A plethysmograph is an instrument for measuring changes in volume within an organ or whole body (usually resulting from fluctuations in the amount of blood or air it contains). The word is derived from the Greek "plethysmos" (increasing, enlarging, becoming full), and "graphein" (to write).

==Organs studied==

===Lungs===

Pulmonary plethysmographs are commonly used to measure the functional residual capacity (FRC) of the lungs—the volume in the lungs when the muscles of respiration are relaxed—and total lung capacity.

In a traditional plethysmograph (or "body box"), the test subject, or patient, is placed inside a sealed chamber the size of a small telephone booth with a single mouthpiece. At the end of normal expiration, the mouthpiece is closed. The patient is then asked to make an inspiratory effort. As the patient tries to inhale (a maneuver which looks and feels like panting), the lungs expand, decreasing pressure within the lungs and increasing lung volume. This, in turn, increases the pressure within the box since it is a closed system and the volume of the box compartment has decreased to accommodate the new volume of the subject.

With cabinless plethysmography, the patient is seated next to a desktop testing device and inserts the mouthpiece into their mouth. The patient takes a series of normal tidal breaths for approximately one minute. During this tidal breathing, a series of rapid interruptions occurs, with a shutter opening and closing, measuring pressure and volume. Lung volume measurements taken with cabinless plethysmography are considered equivalent to body plethysmography.

SUPPLIED MATERIAL:

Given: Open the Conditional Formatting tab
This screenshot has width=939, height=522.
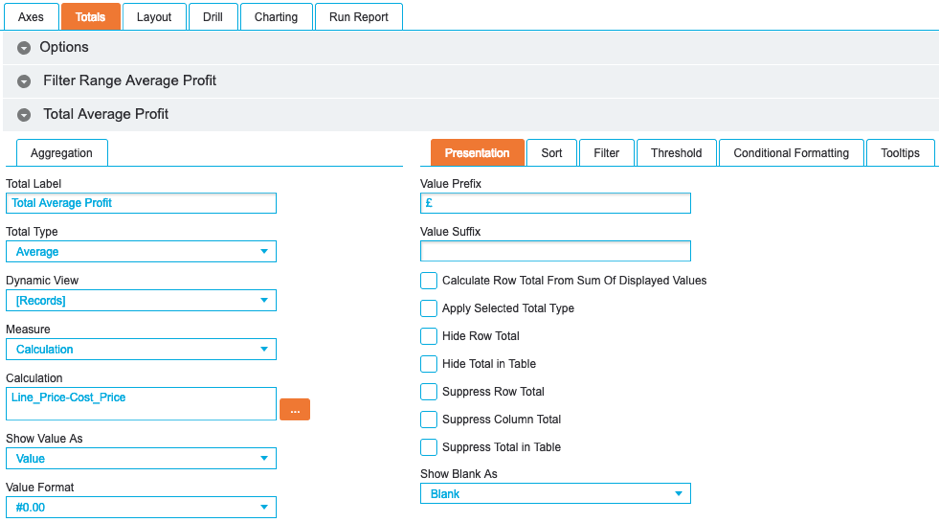Looking at the screenshot, I should pyautogui.click(x=791, y=153).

TASK TO CARRY OUT:
Please answer from the plethysmograph passage: for about how long does the patient take normal tidal breaths during cabinless plethysmography?

SOLUTION TO THIS PROBLEM:
For approximately one minute.